Berlin (taz) – Die Entscheidung, das ist auch im Hause Rexrodt klar, „ist ein Politikum“. Bereits im Oktober letzten Jahres waren nach Ansicht des Bundeswirtschaftsministeriums die wirtschaftlichen Voraussetzungen für die erneute Vergabe von Hermes-Krediten im Iran-Geschäft gegeben. Doch vier Monate mühte sich die Bundesregierung noch, bis sie letzte Woche den endgültigen Beschluß faßte. Für 1995 ist ein Bürgschaftsvolumen von 150 Millionen Mark in Aussicht gestellt, 100 Millionen Mark für mittel- und langfristige Geschäfte sowie 50 Millionen Mark für kurzfristige Geschäfte.
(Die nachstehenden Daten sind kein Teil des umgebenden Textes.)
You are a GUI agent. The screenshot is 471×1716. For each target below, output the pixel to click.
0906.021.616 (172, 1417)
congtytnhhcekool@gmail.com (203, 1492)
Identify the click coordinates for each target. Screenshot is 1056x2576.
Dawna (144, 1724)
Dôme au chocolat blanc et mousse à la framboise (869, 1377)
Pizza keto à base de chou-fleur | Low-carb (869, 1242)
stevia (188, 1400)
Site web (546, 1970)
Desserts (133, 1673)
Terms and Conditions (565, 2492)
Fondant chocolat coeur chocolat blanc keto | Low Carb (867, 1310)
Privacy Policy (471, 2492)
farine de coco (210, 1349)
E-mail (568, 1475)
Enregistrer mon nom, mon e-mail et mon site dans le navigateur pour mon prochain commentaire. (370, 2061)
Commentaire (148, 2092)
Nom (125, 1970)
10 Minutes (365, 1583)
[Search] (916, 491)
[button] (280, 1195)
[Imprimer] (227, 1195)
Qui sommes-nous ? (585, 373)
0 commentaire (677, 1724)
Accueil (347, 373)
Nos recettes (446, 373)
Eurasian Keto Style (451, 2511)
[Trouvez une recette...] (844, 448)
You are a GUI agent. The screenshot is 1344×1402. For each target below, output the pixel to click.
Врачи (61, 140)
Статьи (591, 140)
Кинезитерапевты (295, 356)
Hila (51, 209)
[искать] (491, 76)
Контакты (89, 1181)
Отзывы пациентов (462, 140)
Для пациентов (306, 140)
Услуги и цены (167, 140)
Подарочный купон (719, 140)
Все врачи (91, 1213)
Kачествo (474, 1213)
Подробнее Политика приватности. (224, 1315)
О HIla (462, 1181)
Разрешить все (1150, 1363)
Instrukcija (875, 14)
Die deutsche Wirtschaft, so erklärte eine Sprecherin des Bundeswirtschaftsministeriums der taz, habe „ein erhebliches Interesse, die traditionell guten Beziehungen zum Iran mit Hermes-Bürgschaften abzudecken“. Die Zahlungsmentalität des Iran sei „vertrauenswürdig“. Eine Ausdehnung des Deckungsvolumens hänge von „der politischen Situation im Iran“ ab.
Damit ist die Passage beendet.